WHAT IS BEING ASKED. Quote the post on Medline trends below, word for word, from "The rug plot" up to and including "text abstracts began.".

── GIVEN TEXT

Thursday, May 14, 2009
Trends in Medline/Pubmed
Medline/Pubmed is a database of the abstracts from over 17 million published journal articles in the biomedical sciences. Processing such a corpus is short work for the current version of the Lydia system, taking only a day or so on our 28-node cluster computer. Our Medline depository provides a good example of how our news/blog processing system can be easily applied to any large-scale text corpus, with interesting results. Here are two interesting discoveries from my explorations this afternoon.
One of the most frequent entities in this depository is cancer, and one of the most frequent cancers is breast cancer. The figure above shows the pubmed frequency graph and rugplots for this disease. The log-scale frequency graph shows the relentless exponential growth in research on breast cancer since the mid-1970's. The regular, small scale bumps over the years reflect the periodicities with which journals are issues, such as quarterly or semiannually.
The rug plot (shown below the time series) shows the distribution of articles identified as news, business, sports, entertainment, or other by our statistical classification methods. Now these classifiers were tuned for news articles, and we do not expect too many sports/entertainment articles appearing in scientific journals (at least the ones I read). But still the results are quite interesting. There is a clear transition in the distribution starting in 1975, when the systematic collection of full text abstracts began.
My other experiment involved a sentiment plot for AIDS since the beginnings of the epidemic around 1982. Both the pubmed and archival depositories show the sentiment polarity of AIDS gradually but definitely drifting towards greater neutrality. The scientific sentiment represented by pubmed has improved from -0.72 in March 1983 to -0.58 in December 2009. The public sentiment about AIDS has risen from -0.78 to -0.48 over the same period. Now AIDS remains a horrible, incurable disease, but it has become regarded more as a chronic condition which can be treated than a deadly plague -- and our sentiment metrics are sensitive enough to pick up on this trend.

────
── SOURCE MATERIAL

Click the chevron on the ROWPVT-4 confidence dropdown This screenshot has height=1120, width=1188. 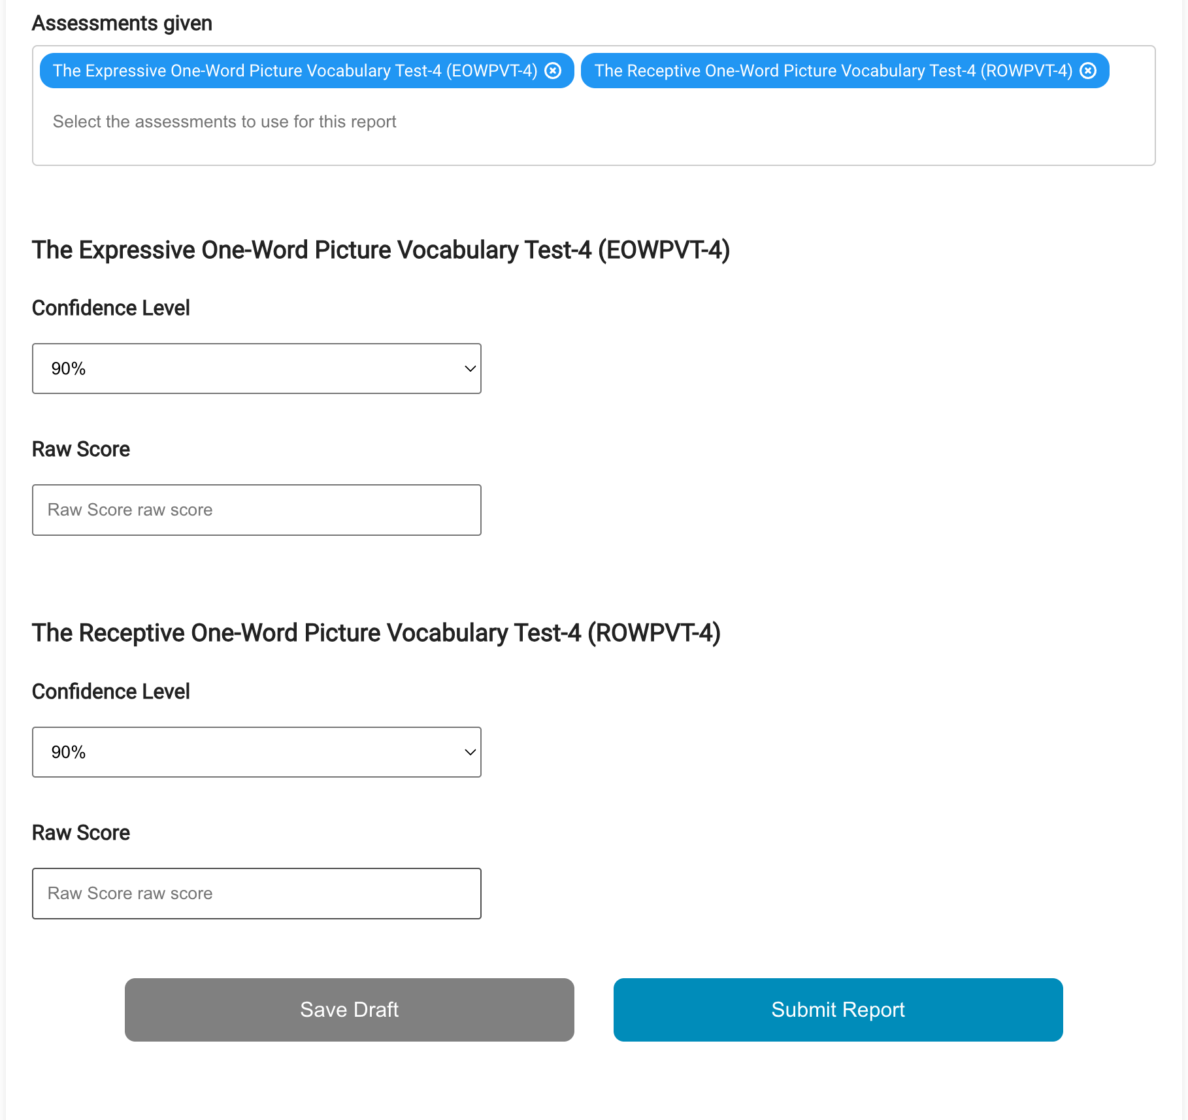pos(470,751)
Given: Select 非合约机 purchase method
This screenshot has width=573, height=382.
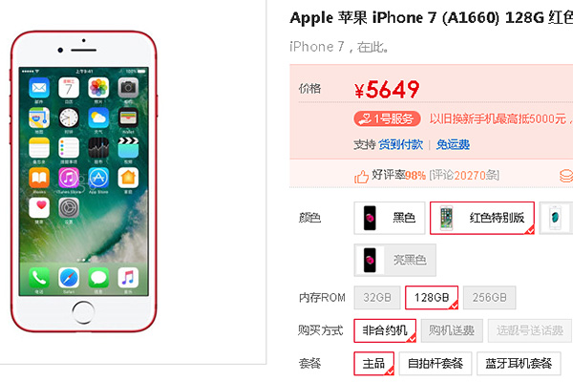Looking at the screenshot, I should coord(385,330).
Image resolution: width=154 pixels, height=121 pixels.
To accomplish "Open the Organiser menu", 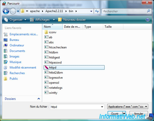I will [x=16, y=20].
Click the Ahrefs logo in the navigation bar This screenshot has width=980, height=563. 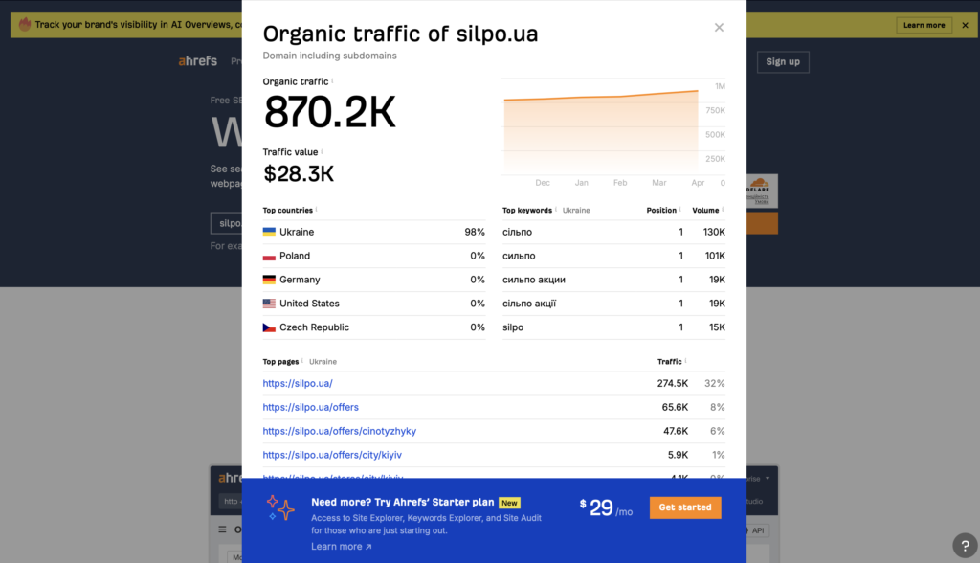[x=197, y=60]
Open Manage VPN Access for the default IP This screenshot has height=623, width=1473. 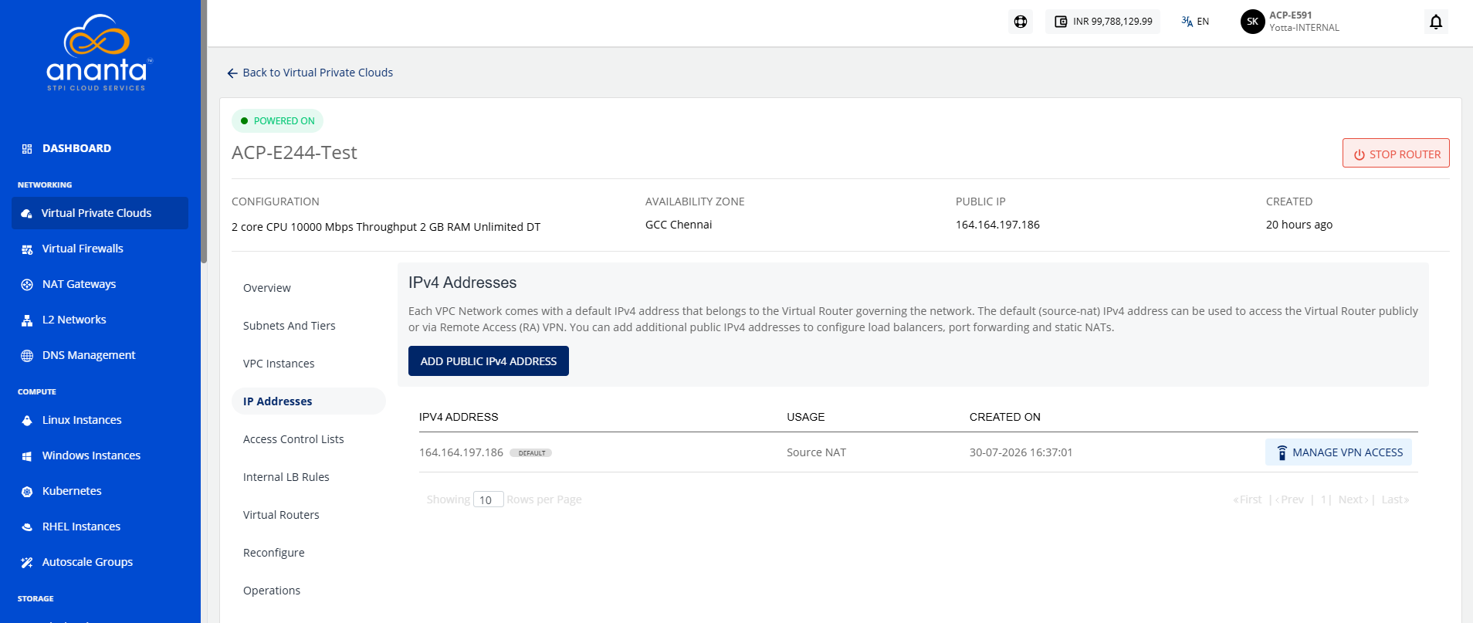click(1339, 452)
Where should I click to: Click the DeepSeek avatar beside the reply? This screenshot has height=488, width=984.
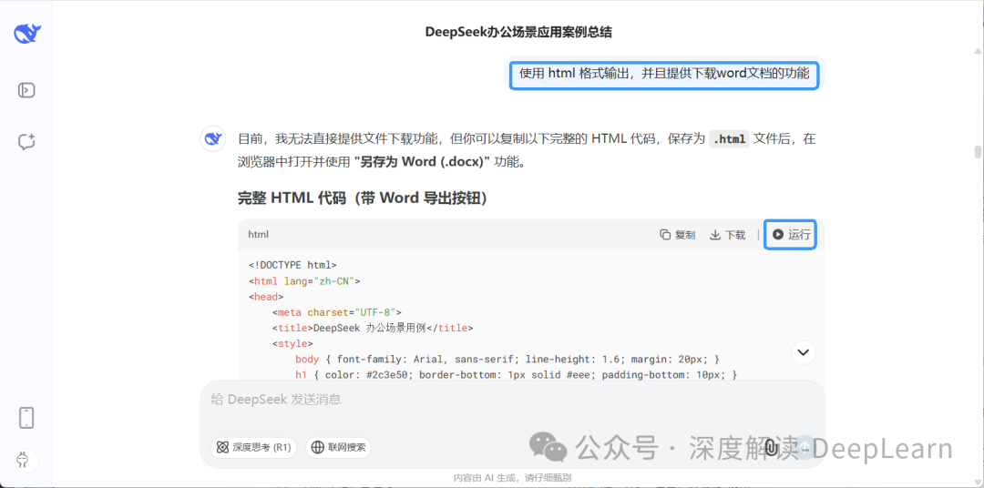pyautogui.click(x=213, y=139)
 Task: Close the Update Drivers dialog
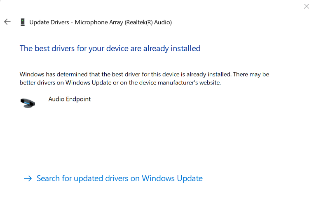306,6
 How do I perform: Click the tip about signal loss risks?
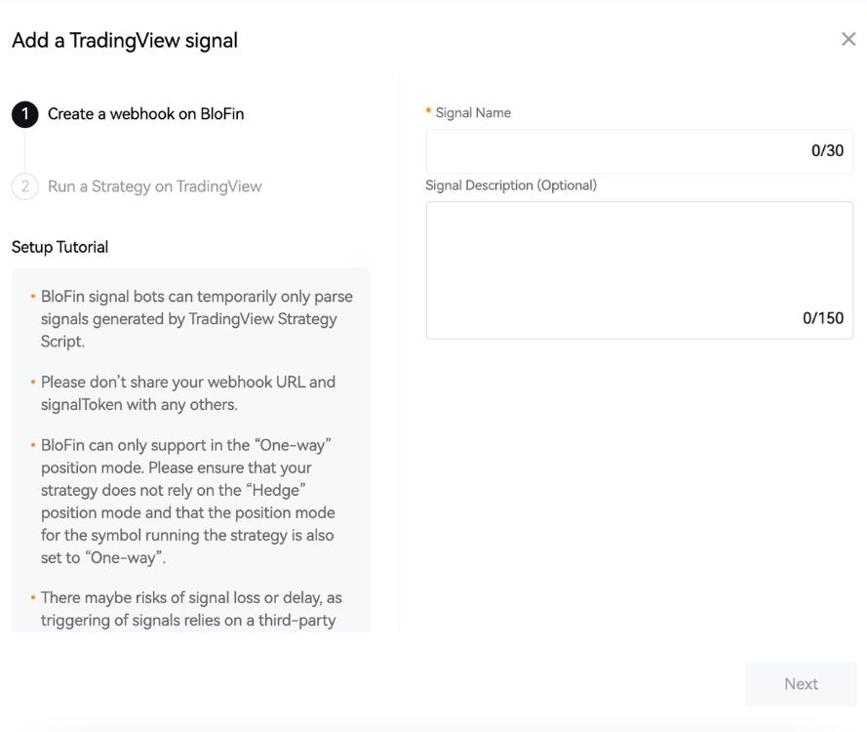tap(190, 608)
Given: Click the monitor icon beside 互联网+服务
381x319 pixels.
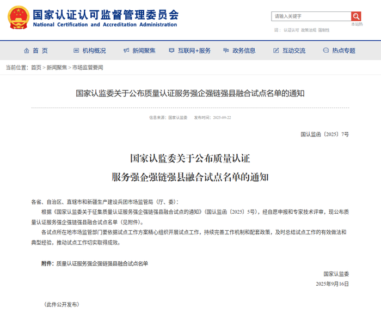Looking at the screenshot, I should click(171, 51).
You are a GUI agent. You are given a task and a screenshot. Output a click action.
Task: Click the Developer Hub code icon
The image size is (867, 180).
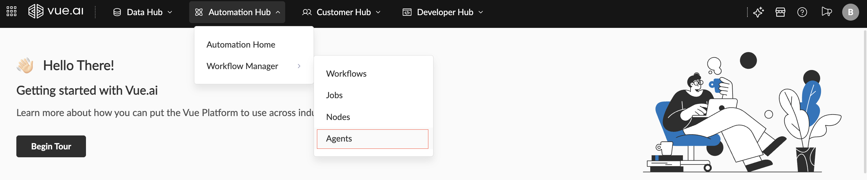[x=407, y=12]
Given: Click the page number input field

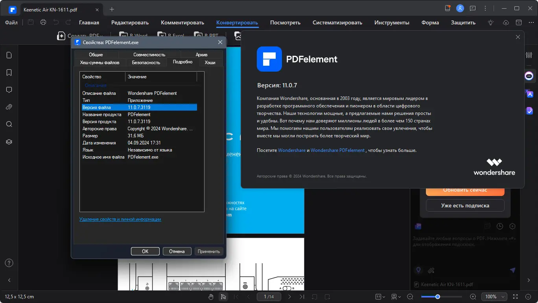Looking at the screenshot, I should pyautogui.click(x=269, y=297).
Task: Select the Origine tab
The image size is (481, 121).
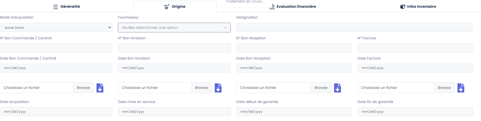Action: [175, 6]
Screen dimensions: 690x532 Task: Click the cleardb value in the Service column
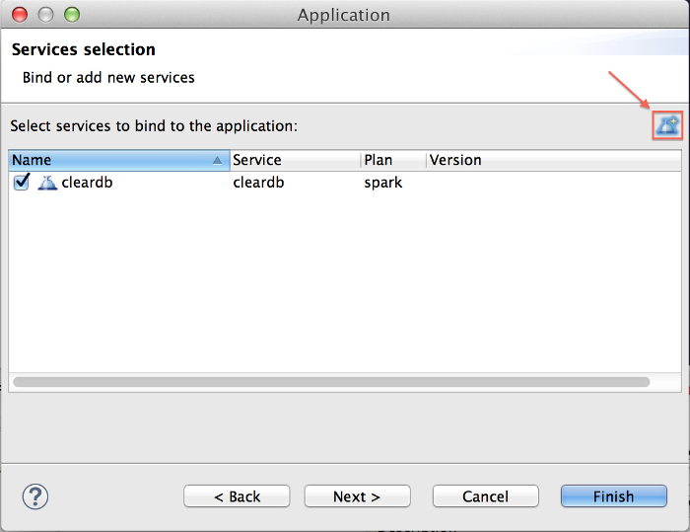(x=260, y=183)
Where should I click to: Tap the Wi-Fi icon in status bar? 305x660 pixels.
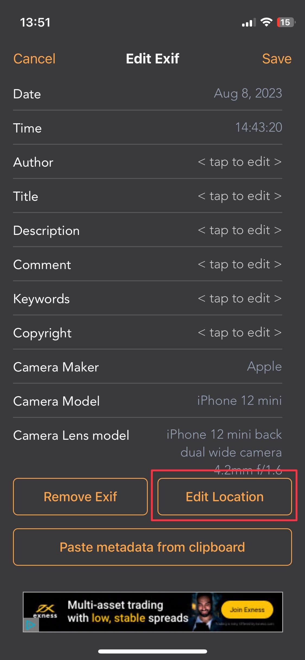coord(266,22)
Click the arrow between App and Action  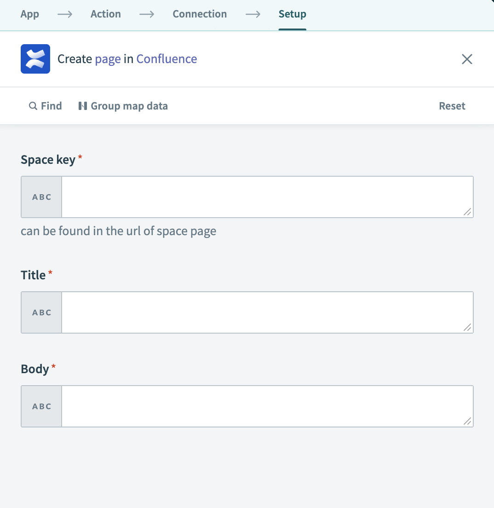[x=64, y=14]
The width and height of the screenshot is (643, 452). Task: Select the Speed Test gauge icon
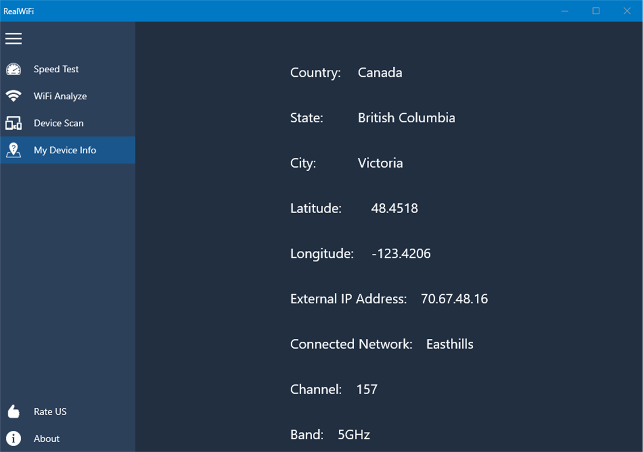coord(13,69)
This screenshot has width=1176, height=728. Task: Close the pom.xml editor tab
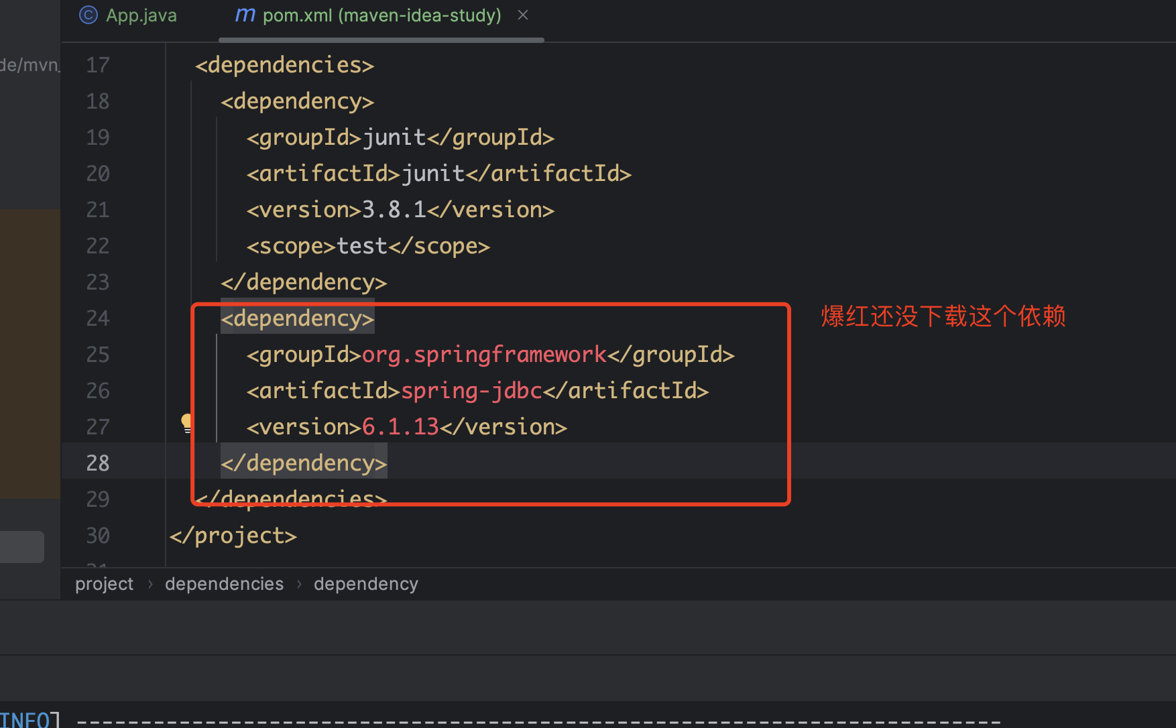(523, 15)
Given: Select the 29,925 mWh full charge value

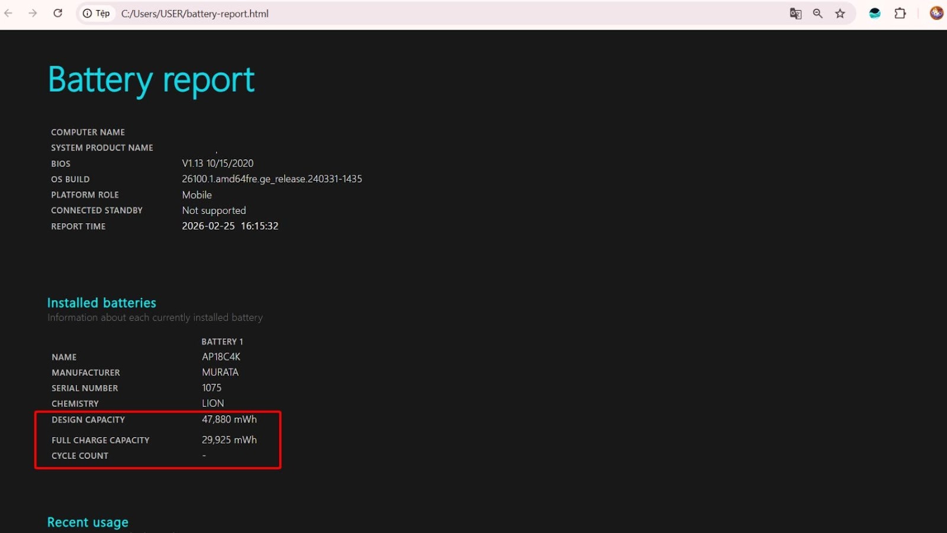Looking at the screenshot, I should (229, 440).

────

ANSWER TO THIS PROBLEM.
The rug plot (shown below the time series) shows the distribution of articles identified as news, business, sports, entertainment, or other by our statistical classification methods. Now these classifiers were tuned for news articles, and we do not expect too many sports/entertainment articles appearing in scientific journals (at least the ones I read). But still the results are quite interesting. There is a clear transition in the distribution starting in 1975, when the systematic collection of full text abstracts began.